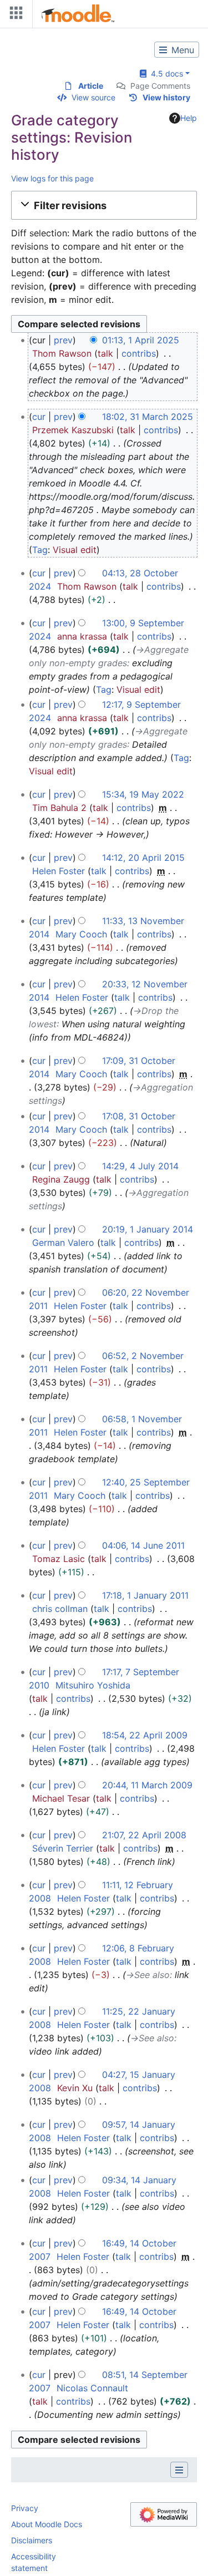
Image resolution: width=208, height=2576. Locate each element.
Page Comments (160, 85)
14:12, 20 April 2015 (143, 857)
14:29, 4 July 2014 (140, 1166)
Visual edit (75, 549)
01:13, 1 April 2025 (140, 340)
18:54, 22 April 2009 (144, 1735)
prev (63, 340)
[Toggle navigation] (14, 15)
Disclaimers (31, 2540)
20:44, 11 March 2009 (147, 1785)
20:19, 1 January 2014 (147, 1229)
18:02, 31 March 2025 (147, 416)
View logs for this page (52, 178)
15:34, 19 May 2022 (143, 794)
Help (188, 118)
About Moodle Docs (46, 2524)
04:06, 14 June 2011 (143, 1545)
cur (38, 416)
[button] (104, 205)
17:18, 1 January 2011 (145, 1595)
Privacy (24, 2508)
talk (105, 353)
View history (166, 97)
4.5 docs (164, 73)
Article (90, 85)
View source (93, 97)
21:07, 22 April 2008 (144, 1834)
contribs (138, 353)
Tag (40, 549)
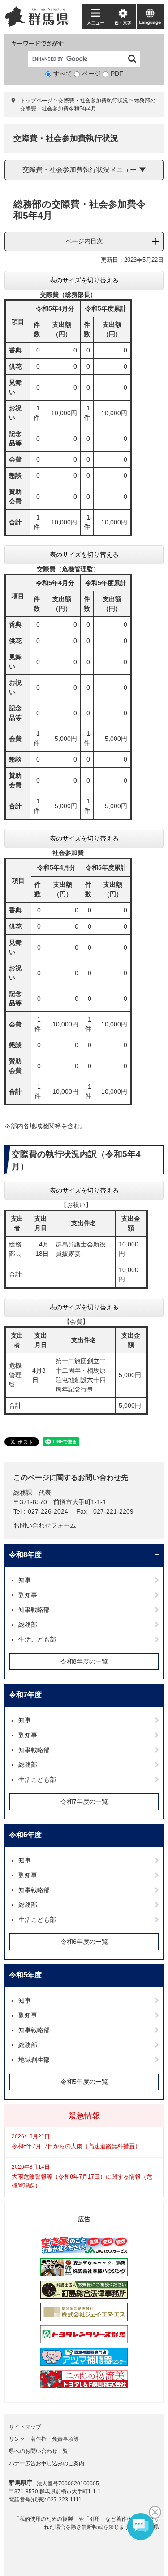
################
Go line by line through the data, copying each one that contains the word "January".

20:19, 1 January 2014 (147, 1229)
17:18, 1 January 2011 (145, 1595)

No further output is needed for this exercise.